Auch insgesamt ist trotz steigender Fallzahlen die Hospitalisierungsrate seit KW24 auf gleichbleibend niedrigem Niveau. So machen die COVID-19 Patienten ca. 3% aller Patienten mit respiratorischen Infektionen aus (https://www.rki.de/DE/Content/InfAZ/N/Neuartiges_Coronavirus/Situationsberichte/2020-08-13-de.pdf?__blob=publicationFile).

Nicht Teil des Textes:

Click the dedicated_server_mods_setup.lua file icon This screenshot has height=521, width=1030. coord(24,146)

Ja, man muss SARS2 nach wie vor absolut ernst nehmen und ja, die AHA-Massnahmen sind absolut gerechtfertigt. Aber der Umgang mit den Zahlen könnte endlich besser werden. Den leidigen R-Wert knöpfe ich mir auch nochmals vor, das habe ich schon seit 3 Monaten in Peto. Und vor allem muss endlich emphatischer von Seiten der Politik agiert werden und nicht immer mit dem Finger auf einzelne Gruppen gezeigt werden, wenn es wieder Infektionsereignisse gibt. Man sollte die Menschen mitnehmen, sonst werden sie ungeduldig und unzufrieden. Auch sollte man keine Angst verbreiten. Leider passiert genau das immer wieder. 

Wir werden alle noch für mindestens ein Jahr Einschränkungen hinnehmen müssen, dafür wird es Anstrengungen geben müssen, um die nötige Akzeptanz herzustellen. Strafen sollten ultima ratio sein. Wir sollten aufhören, den Impfstoff als Ende der Pandemie zu sehen. Wenn sich das nicht erfüllt, wird es um so schwieriger werden, die Menschen mitzunehmen. 

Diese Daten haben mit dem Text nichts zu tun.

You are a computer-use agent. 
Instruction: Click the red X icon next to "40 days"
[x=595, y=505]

Und noch ein Nachtrag Noch gar nicht im Gespräch ist, ob es sich vielleicht auch um eine Mutation es SARS2 handelt, die sich vielleicht leichter verbreitet und dafür geringere Symptome aufweist. Das haben diverse Virologen schon unabhängig von einander früher prognostiziert uns aus evolutiver Sicht ja die einzige Lösung für den Virus weit verbreitet zu überleben.